Bug 1297280 - tar on a glusterfs mount displays "file changed as we read it" even though the file was not changed
Summary: tar on a glusterfs mount displays "file changed as we read it" even though th...
Keywords:
Status: CLOSED EOL
Alias: None
Product: GlusterFS
Classification: Community
Component: replicate
Version: 3.7.6
Hardware: x86_64
OS: Linux
medium
medium
Target Milestone: ---
Assignee: Krutika Dhananjay
QA Contact:
URL:
Whiteboard:
Depends On:
Blocks:
TreeView+ depends on / blocked
 
Reported: 2016-01-11 05:34 UTC by wuyl
Modified: 2018-08-14 12:52 UTC (History)
7 users (show)

Fixed In Version:
Doc Type: Bug Fix
Doc Text:
Clone Of: 1212842
Environment:
Last Closed: 2017-03-08 10:57:24 UTC
Regression: ---
Mount Type: ---
Documentation: ---
CRM:
Verified Versions:
Embargoed:


Attachments (Terms of Use)
error report log of tar (11.18 KB, text/plain)
2016-01-11 05:34 UTC, wuyl
no flags Details

Description wuyl 2016-01-11 05:34:13 UTC
Created attachment 1113494 [details]
error report log of tar

still got the issue of "file changed as we read it" when tar on glusterfs, version 3.7.6


Description of problem:
-----------------------
same as Bug #1212842

tar command on the glusterfs mount point is seen to report the following error on small files -

tar: ./linux-4.3.3/arch/cris/include/arch-v32/mach-a3/mach/hwregs/iop/asm: file changed as we read it

There were no changes made to files while the tar command was in progress. Cab be duplicated on 3 X 2 volume.


volume information:

# gluster volume info new_volume
 
Volume Name: new_volume
Type: Distributed-Replicate
Volume ID: 1cb209b9-c174-4bac-8a31-245647d8bf46
Status: Started
Number of Bricks: 3 x 2 = 6
Transport-type: tcp
Bricks:
Brick1: DN-02:/native/brick02
Brick2: DN-03:/native/brick03
Brick3: DN-04:/native/brick04
Brick4: DN-05:/native/brick05
Brick5: DN-06:/native/brick06
Brick6: DN-07:/native/brick07
Options Reconfigured:
performance.io-thread-count: 2
cluster.consistent-metadata: on
cluster.quorum-type: auto
performance.cache-size: 3GB
performance.readdir-ahead: on



Version-Release number of selected component (if applicable):
--------------------------------------------------------------
# rpm -qa glusterfs
glusterfs-3.7.6-1.el6.x86_64


How reproducible:
------------------
Easily reproducible.


Steps to Reproduce:
--------------------
1. Created the above volume with the volume options as seen above and started it.
2. Mounted the volume using fuse.
3. On the mount point, download the linux kernel, followed by untar and then tar-ing it again -
# wget https://cdn.kernel.org/pub/linux/kernel/v4.x/linux-4.3.3.tar.xz; tar xf linux-4.3.3.tar.xz; for i in {1..10}; do tar zcvf test$i.tar linux-4.3.3 2> tar$i.log; done

can see error everytime.


Actual results:
----------------
While the tar command is continuously running, the above described messages are seen for many files.


Expected results:
------------------
tar is expected to run successfully without any warning.

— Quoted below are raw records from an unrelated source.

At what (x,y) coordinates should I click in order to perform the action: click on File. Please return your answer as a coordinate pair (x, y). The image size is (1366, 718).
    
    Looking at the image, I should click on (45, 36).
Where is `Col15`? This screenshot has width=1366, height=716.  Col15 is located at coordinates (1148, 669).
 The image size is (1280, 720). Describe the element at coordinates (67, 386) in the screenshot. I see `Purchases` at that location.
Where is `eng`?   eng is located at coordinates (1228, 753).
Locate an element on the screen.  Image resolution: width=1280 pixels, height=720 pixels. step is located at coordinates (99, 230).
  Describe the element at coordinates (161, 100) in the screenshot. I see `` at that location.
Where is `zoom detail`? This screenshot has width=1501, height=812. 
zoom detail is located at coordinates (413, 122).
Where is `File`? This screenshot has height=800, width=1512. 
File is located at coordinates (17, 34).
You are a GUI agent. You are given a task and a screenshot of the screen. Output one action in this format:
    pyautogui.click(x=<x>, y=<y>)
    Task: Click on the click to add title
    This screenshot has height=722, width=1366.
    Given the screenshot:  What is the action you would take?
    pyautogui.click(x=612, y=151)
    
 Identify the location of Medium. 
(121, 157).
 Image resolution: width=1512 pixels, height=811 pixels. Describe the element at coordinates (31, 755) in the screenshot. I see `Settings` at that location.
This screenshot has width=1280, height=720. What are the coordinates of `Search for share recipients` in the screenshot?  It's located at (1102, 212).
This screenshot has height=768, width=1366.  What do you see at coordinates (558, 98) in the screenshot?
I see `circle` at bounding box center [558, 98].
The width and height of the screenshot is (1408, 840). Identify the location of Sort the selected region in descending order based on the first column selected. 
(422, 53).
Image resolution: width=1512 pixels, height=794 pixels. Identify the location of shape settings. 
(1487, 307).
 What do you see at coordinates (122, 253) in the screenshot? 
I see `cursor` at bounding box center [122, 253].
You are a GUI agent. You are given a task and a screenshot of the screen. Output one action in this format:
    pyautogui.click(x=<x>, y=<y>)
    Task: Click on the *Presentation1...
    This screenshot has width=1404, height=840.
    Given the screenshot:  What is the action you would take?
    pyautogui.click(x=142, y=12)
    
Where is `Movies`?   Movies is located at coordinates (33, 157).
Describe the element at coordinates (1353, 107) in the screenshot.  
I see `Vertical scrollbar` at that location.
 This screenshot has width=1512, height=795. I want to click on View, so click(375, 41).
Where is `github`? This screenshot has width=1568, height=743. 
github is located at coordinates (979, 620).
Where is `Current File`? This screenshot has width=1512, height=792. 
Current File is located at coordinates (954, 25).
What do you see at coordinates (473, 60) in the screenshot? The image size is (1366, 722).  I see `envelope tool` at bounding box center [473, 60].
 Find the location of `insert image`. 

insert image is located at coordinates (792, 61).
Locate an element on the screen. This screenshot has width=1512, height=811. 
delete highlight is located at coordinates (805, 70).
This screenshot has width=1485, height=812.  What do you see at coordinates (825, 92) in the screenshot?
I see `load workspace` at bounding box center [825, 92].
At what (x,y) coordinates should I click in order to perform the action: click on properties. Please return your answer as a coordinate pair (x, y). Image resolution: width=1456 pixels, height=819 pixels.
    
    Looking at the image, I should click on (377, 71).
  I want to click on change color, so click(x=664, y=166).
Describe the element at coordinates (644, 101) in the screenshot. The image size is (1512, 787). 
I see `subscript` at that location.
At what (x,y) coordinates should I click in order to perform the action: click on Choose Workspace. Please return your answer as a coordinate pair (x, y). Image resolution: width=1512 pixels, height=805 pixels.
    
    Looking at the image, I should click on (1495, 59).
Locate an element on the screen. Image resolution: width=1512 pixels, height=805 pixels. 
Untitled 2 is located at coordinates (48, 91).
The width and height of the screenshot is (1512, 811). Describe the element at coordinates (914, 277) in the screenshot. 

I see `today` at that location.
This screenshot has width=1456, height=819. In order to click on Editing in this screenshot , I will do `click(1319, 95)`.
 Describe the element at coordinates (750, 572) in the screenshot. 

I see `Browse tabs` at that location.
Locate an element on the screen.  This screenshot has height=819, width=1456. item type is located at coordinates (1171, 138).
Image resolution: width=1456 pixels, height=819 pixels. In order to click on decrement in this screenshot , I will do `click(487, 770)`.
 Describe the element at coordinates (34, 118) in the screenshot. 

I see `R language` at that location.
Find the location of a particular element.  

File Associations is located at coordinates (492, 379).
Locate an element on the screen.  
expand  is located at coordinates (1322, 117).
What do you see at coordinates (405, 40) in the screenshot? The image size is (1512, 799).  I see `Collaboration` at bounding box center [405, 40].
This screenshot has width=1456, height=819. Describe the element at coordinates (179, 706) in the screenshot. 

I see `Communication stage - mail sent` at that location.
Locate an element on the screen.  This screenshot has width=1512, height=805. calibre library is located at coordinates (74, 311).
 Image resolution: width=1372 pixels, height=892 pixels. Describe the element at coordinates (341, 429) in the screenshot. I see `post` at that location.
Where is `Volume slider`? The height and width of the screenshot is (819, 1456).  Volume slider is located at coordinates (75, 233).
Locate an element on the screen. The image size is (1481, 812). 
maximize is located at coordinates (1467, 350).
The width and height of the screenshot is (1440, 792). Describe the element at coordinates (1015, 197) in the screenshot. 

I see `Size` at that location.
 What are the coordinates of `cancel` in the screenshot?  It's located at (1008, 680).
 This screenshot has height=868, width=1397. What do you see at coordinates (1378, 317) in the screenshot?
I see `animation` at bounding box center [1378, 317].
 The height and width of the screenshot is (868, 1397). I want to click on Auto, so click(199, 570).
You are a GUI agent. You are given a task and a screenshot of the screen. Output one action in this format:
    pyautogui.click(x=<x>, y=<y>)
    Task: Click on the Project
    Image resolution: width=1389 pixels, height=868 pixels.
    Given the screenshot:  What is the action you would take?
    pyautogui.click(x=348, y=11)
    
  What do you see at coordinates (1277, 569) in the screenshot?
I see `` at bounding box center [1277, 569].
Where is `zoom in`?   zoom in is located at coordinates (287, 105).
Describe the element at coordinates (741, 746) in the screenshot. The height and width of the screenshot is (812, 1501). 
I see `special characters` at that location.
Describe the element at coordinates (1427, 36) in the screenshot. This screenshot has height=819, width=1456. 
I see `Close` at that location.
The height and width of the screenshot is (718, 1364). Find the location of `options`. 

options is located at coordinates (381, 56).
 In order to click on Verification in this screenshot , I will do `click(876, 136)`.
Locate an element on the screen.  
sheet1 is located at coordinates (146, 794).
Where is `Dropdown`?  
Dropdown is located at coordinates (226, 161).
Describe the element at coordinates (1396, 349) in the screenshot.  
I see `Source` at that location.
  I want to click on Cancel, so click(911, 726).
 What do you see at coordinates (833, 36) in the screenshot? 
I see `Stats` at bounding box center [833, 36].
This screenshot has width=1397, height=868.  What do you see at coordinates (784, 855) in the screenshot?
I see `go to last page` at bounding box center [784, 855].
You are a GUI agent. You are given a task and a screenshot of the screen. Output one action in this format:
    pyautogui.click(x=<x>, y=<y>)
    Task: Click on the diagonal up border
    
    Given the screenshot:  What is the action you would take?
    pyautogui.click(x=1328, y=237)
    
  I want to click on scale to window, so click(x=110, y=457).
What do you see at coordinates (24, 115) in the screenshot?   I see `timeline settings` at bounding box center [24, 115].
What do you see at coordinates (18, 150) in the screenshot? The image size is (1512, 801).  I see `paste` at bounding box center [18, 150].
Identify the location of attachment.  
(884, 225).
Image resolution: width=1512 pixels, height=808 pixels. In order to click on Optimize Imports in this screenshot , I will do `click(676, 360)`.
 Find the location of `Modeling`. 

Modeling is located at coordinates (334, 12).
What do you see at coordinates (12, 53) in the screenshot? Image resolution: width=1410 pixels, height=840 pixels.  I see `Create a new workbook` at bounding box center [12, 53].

Comment 1 wuyl 2016-01-11 05:49:51 UTC
os info:

# lsb_release -a
LSB Version:	:core-4.0-amd64:core-4.0-noarch:graphics-4.0-amd64:graphics-4.0-noarch:printing-4.0-amd64:printing-4.0-noarch
Distributor ID:	CentOS
Description:	CentOS release 6.3 (Final)
Release:	6.3
Codename:	Final

Comment 2 Krutika Dhananjay 2016-01-13 07:00:22 UTC
Hi,

Did you unmount and mount the volume again after enabling consistent-metadata and before running tar again on the volume? If not, could you just try that?
Here are the steps:

1) Enable consistent-metadata: # gluster volume set <VOL> cluster.consistent-metadata on

2) Unmount the volume

3) Remount the volume

4) Run tar.

-Krutika

Comment 3 wuyl 2016-01-13 08:08:17 UTC
(In reply to Krutika Dhananjay from comment #2)
> Hi,
> 
> Did you unmount and mount the volume again after enabling
> consistent-metadata and before running tar again on the volume? If not,
> could you just try that?
> Here are the steps:
> 
> 1) Enable consistent-metadata: # gluster volume set <VOL>
> cluster.consistent-metadata on
> 
> 2) Unmount the volume
> 
> 3) Remount the volume
> 
> 4) Run tar.
> 
> -Krutika

hello, Krutika:

yes, we unmount all clients, and then set the attributes. then remount again.

an interesting point is that after we mount back glusterfs, for the first repeat of tar commmand, warnings are reduced significantly. But during 2nd to 10th repeats of the tar, the amounts of warning can be seen increased.

Comment 4 Krutika Dhananjay 2016-01-14 11:09:06 UTC
(In reply to wuyl from comment #3)
> (In reply to Krutika Dhananjay from comment #2)
> > Hi,
> > 
> > Did you unmount and mount the volume again after enabling
> > consistent-metadata and before running tar again on the volume? If not,
> > could you just try that?
> > Here are the steps:
> > 
> > 1) Enable consistent-metadata: # gluster volume set <VOL>
> > cluster.consistent-metadata on
> > 
> > 2) Unmount the volume
> > 
> > 3) Remount the volume
> > 
> > 4) Run tar.
> > 
> > -Krutika
> 
> hello, Krutika:
> 
> yes, we unmount all clients, and then set the attributes. then remount again.
> 
> an interesting point is that after we mount back glusterfs, for the first
> repeat of tar commmand, warnings are reduced significantly. But during 2nd
> to 10th repeats of the tar, the amounts of warning can be seen increased.

That's interesting.
So I tried recreating the bug in vain on my setup.

Here are my steps:
1. Create a distributed replicated volume with bricks spread across multiple nodes and start and mount it using FUSE protocol.
2. Copy linux tar ball into the root of the volume and untar it.
3. Run tar on the linux source tree root.

====> Tar throws 'File changed as we read it' warnings for multiple files/directories. [EXPECTED]

4. Then I enabled consistent-metadata on the volume and ran tar again.

====> Tar threw 'File changed as we read it' for 3 directories. [EXPECTED]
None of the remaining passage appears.